Justiça decreta prisão preventiva de suspeitos de falsificar agrotóxicos
Foto: César Tadeu / EPTV
Foram 22 presos durante a Operação Lavoura Limpa, que ocorreu nas regiões de Franca (SP), Ribeirão Preto (SP) e Araxá (MG). Destes suspeitos de falsificar agrotóxicos, 20 devem permanecer na cadeia até o julgamento, depois que a Justiça acatou o pedido de prisão preventiva feito pelo Ministério Público. Outros sete suspeitos foragidos também devem cumprir a decisão.
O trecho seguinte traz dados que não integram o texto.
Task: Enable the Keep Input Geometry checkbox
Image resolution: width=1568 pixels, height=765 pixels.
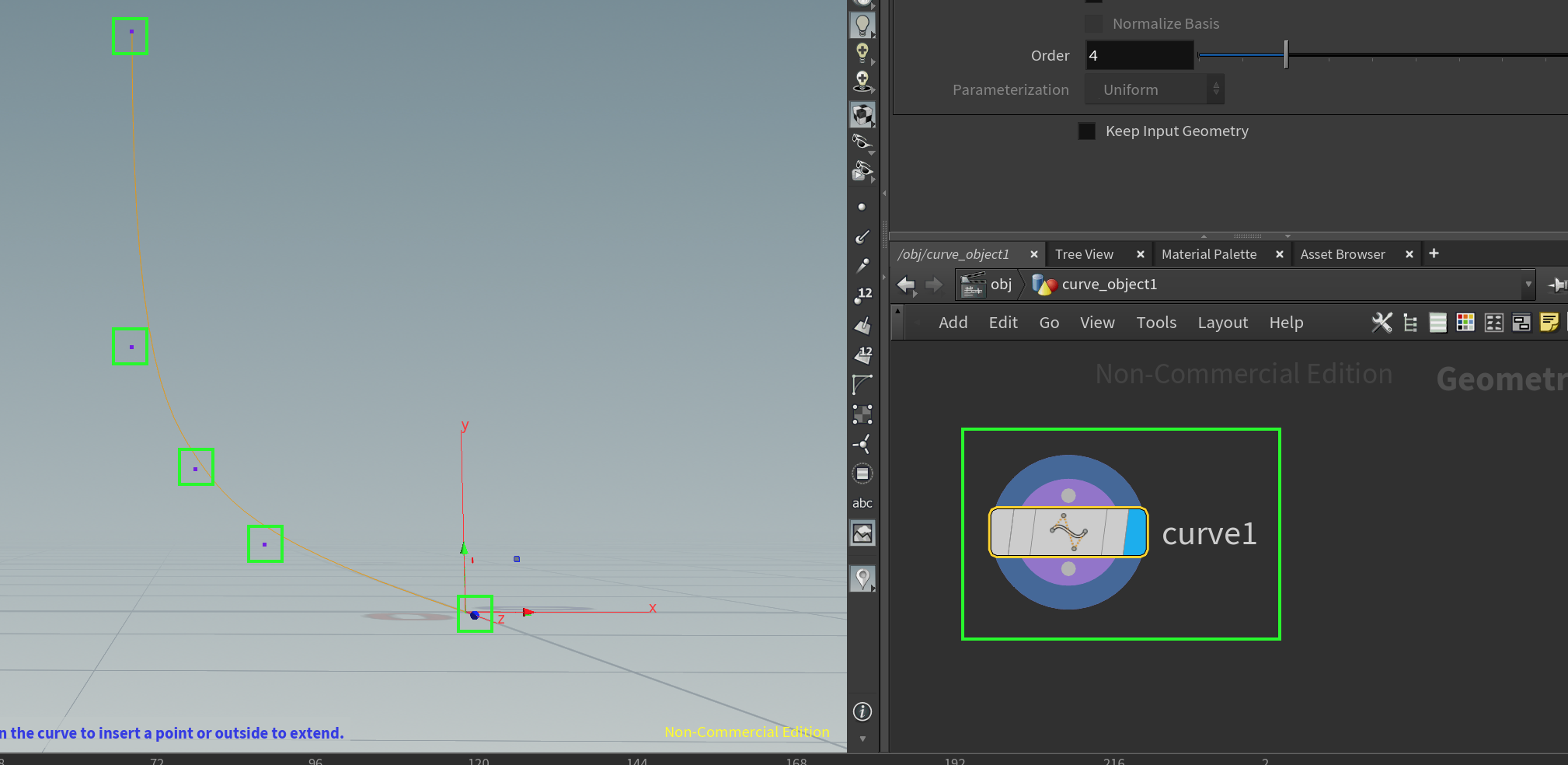Action: pos(1085,131)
A quadrilha atuava em oito estados brasileiros, e dois dos que cumpriam prisão temporária colaboraram com as investigações e devem responder aos crimes em liberdade. A dupla deixa a cadeia em Batatais (SP) neste domingo (14).
A identidade dos suspeitos não foi divulgada e, segundo o G1, o pedido de prisão preventiva foi feito pelo Grupo de Atuação Especial de Repressão ao Crime Organizado (Gaeco), após interrogatórios realizados durante a semana. Todos responderão por organização criminosa, falsificação e adulteração de agrotóxico, falsificação de documento, crime contra a relação de consumo e lavagem de dinheiro.
O grupo foi desarticulado na última sexta (12) pelo Gaeco e cinco armas, munições e mais de 60 veículos, entre carretas, caminhonetes, motos e uma lancha, foram apreendidos.